Jerzy Harasymowicz – Un poeta che amava le vecchie icone e i sentieri di montagna
Wislawa Szymborska e Jerzy Harasymowicz
Jerzy Harasymowicz nacque il 24 luglio 1933 a Puławy e morì il 21 agosto 1999 a Cracovia. Nel 1953 terminò il liceo forestale a Limanowa e debuttò nel 1956 con la raccolta di versi “Meraviglie”. Cominciò quindi la sua attività letteraria contemporaneamente a poeti quali: Białoszewski, Grochowiak e Herbert, e le sue poesie – assieme a quelle di questi ultimi – furono subito accolte come un lieto segno di rinascita della lirica polacca, dopo alcuni “anni di magra” per gli amanti della poesia.

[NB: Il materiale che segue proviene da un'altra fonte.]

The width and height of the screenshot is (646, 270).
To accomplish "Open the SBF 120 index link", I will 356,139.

I critici e i lettori restarono incantati dalla immediatezza dei sentimenti, nonché dall’immaginazione figurativa del poeta, sotto la cui penna la realtà assumeva tratti fantastico-fiabeschi. Nei suoi versi, pieni di humor e di grazia, fu visto un ritorno alle più autentiche, originarie fonti della poesia, scorte con lo sguardo fresco e ingenuo di un bambino o di un artista popolare. Ecco cosa scrisse il poeta e critico Mieczysław Jastrun, dopo aver letto i versi giovanili di Harasymowicz: “…Nei componimenti del giovane Harasymowicz mi ha colpito l’autenticità dell’immaginazione, la freschezza dei colori del mondo…Spesso i versi giovanili, perfino di grandi poeti, risultano deboli e convenzionali. Harasymowicz è subito montato in sella, e non una sella qualsiasi, ma quella splendente dell’oro puro della poesia. Qualunque cosa egli tocchi, sia che parli dell’infanzia, di una partita a scacchi, dell’amore, dell’inverno o di gatti, tutto nelle sue parole comincia a risplendere. Proprio da questo riconosciamo un poeta…”

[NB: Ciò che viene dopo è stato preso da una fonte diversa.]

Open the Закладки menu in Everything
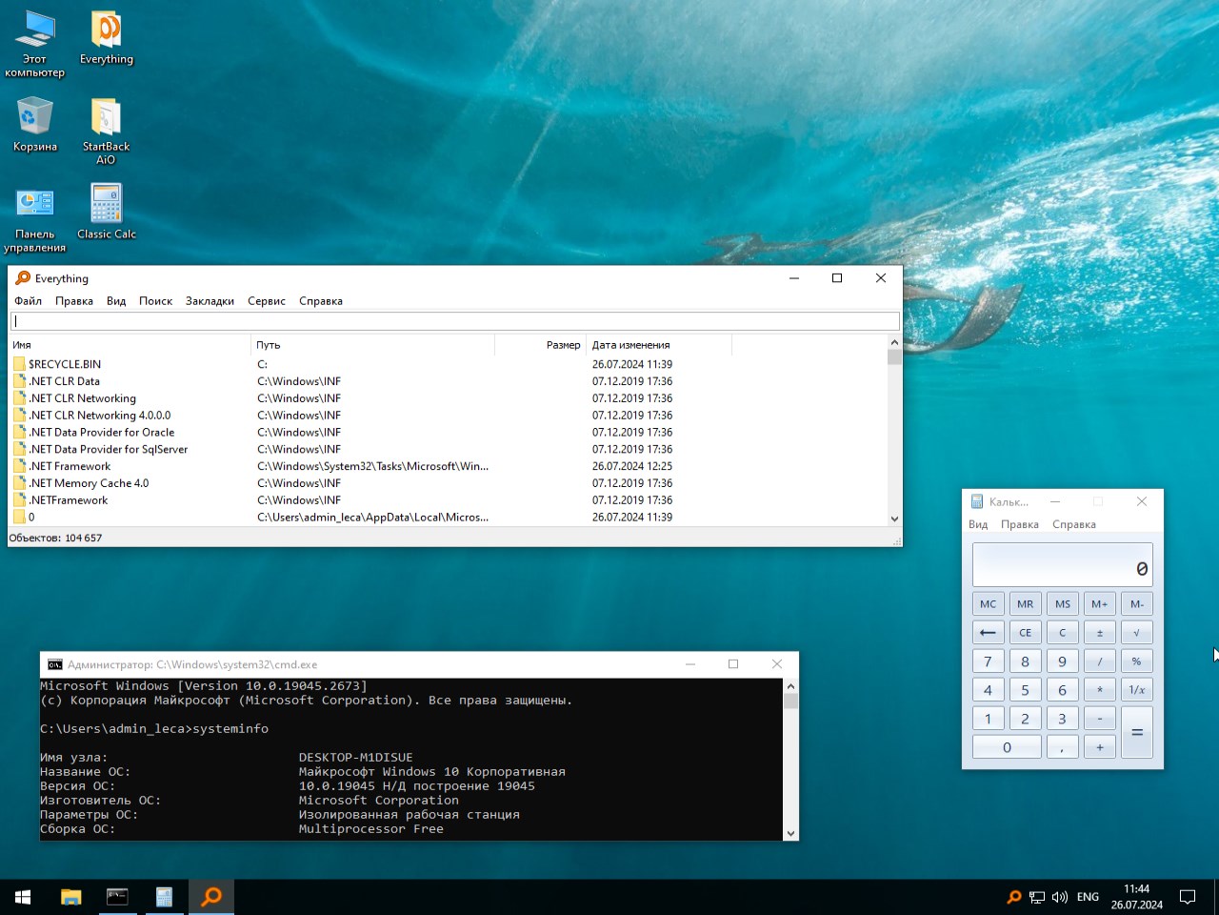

L’elemento che in particolar modo contraddistingue la lirica di Harasymowicz è lo scenario poetico che fa da sfondo alle sue opere e che mostra la bellezza dell’antica cultura. Tale scenario è formato anzitutto dal paesaggio delle regioni predilette dal poeta: i Beskidy di Nowy Sącz, la valli del fiume Poprad, Muszyna e Krynica. I monti Beskidy e i boschi, l’arte popolare legata a questo paesaggio, le chiesette ortodosse nei villaggi abitati un tempo dai Rusnaki d’Ucraina, le piccole cappelle e le nicchie coi santi lungo le strade,, madonne medioevali intagliate nel legno (che poi costituiranno il tema di un distinto ciclo di versi intitolato “Madonne polacche”), icone bizantine annerite – ecco i motivi che il poeta ravviva con la sua fantasia, trasforma, dà loro foggia di fiaba con tutte le caratteristiche di questo genere: straordinarietà e prodigiosità, animazione dei fenomeni naturali e attribuzione ad essi di tratti umani.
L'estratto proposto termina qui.